# Performing Linear Regression
### in order to build a Predictor of the release year

In this notebook, we will be using the scikit-learn library to perform a logistic regression on the data

In [1]:
import numpy as np
import pandas as pd
import matplotlib.pyplot as plt
%matplotlib inline
from sklearn.linear_model import LinearRegression
from sklearn import preprocessing
from tueplots import bundles
plt.rcParams.update(bundles.neurips2021(usetex=False))

In [2]:
### import the datasets
train = pd.read_csv('../data/train_set.csv')
test = pd.read_csv('../data/test_set.csv')

This cell sorts the data and does some preprocessing, in order for the regression to work

In [3]:
polynomial_degree = 3
predictors = ['explicit', 'danceability', 'energy', 'loudness', 'speechiness', 'acousticness', 'instrumentalness', 'liveness', 'valence', 'tempo', 'duration_ms', 'time_signature']

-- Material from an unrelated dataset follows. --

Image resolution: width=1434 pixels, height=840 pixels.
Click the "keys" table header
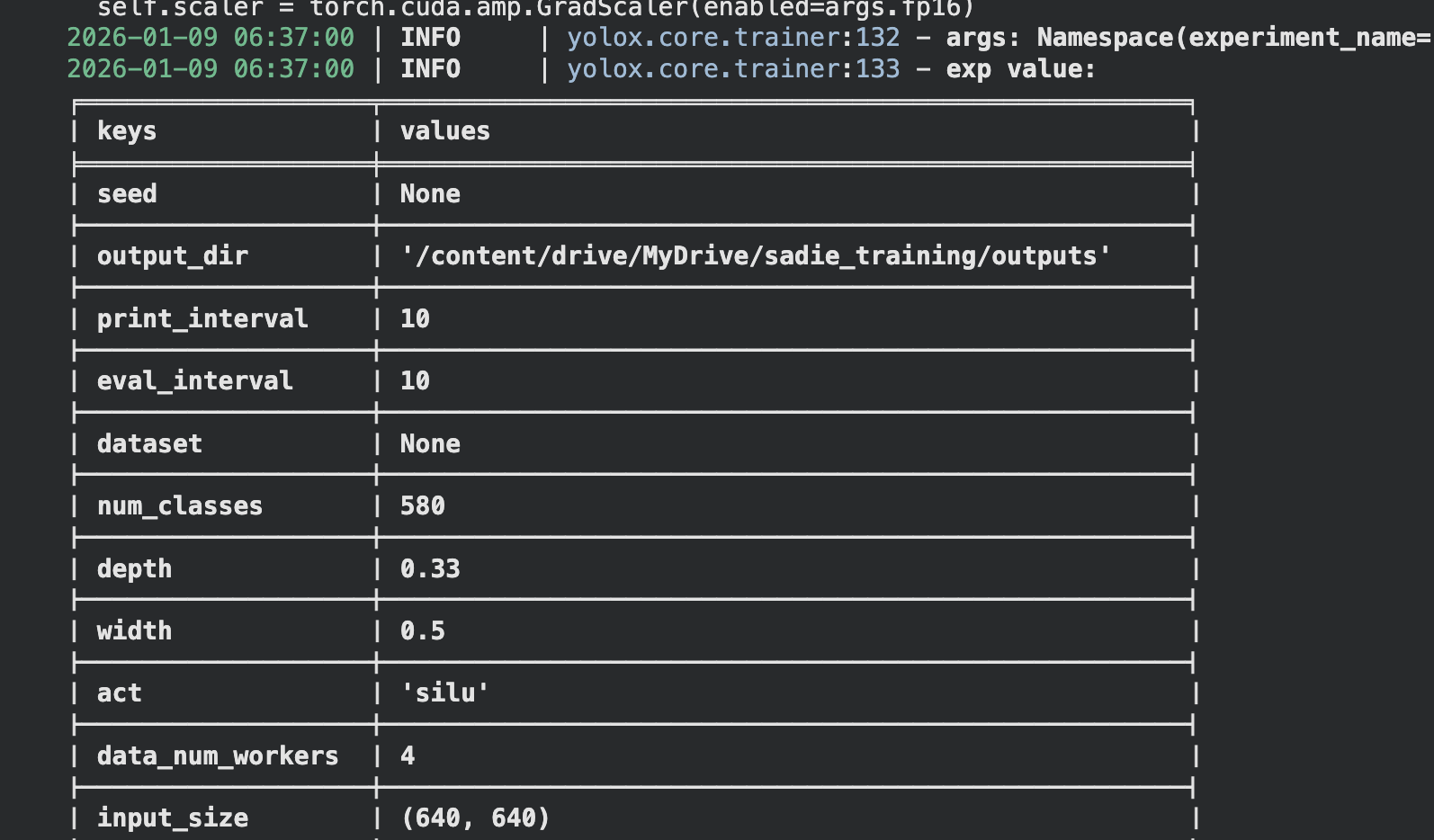(127, 131)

X_train = train[predictors]
X_test = test[predictors]

scaler = preprocessing.StandardScaler().fit(pd.concat([train, test])[predictors])

X_train = scaler.transform(X_train)
X_test = scaler.transform(X_test)

y_train = train['year']
y_test = test['year']

In [4]:
if polynomial_degree != -1:
    poly = preprocessing.PolynomialFeatures(degree = polynomial_degree, interaction_only=False, include_bias=False)
    X_train = poly.fit_transform(X_train)
    X_test = poly.transform(X_test)

In [5]:
reg = LinearRegression().fit(X_train, y_train)
reg.coef_.shape

(454,)

Fitting the sklearn Logistic Regression Model 

In [6]:
if polynomial_degree == -1:
    fig, ax = plt.subplots()
    ax.bar(predictors, reg.coef_)
    plt.setp(ax.get_xticklabels(), rotation=30, horizontalalignment='right')
    ax.hlines(0,-.2, 11.2, colors='grey', linestyle='dotted')
    plt.show()

In [9]:
predicted_values = reg.predict(X_test)
random_values = np.random.randint(y_test.min(), y_test.max(), size=(10,) + y_test.shape)

print(f'L1 Error of random: {np.array([np.abs(random - y_test).mean() for random in random_values]).mean()}')
print(f'L1 Error of predictor: {np.abs(predicted_values - y_test).mean()}')
print(f'Accuracy of random: {np.array([np.sum(random == y_test)/len(y_test) for random in random_values]).mean()}')
print(f'Accuracy of predictor: {reg.score(X_test, y_test)}')

L1 Error of random: 10.121316774636012
L1 Error of predictor: 5.964536530912798
Accuracy of random: 0.03144376056577976
Accuracy of predictor: 0.1273191712591384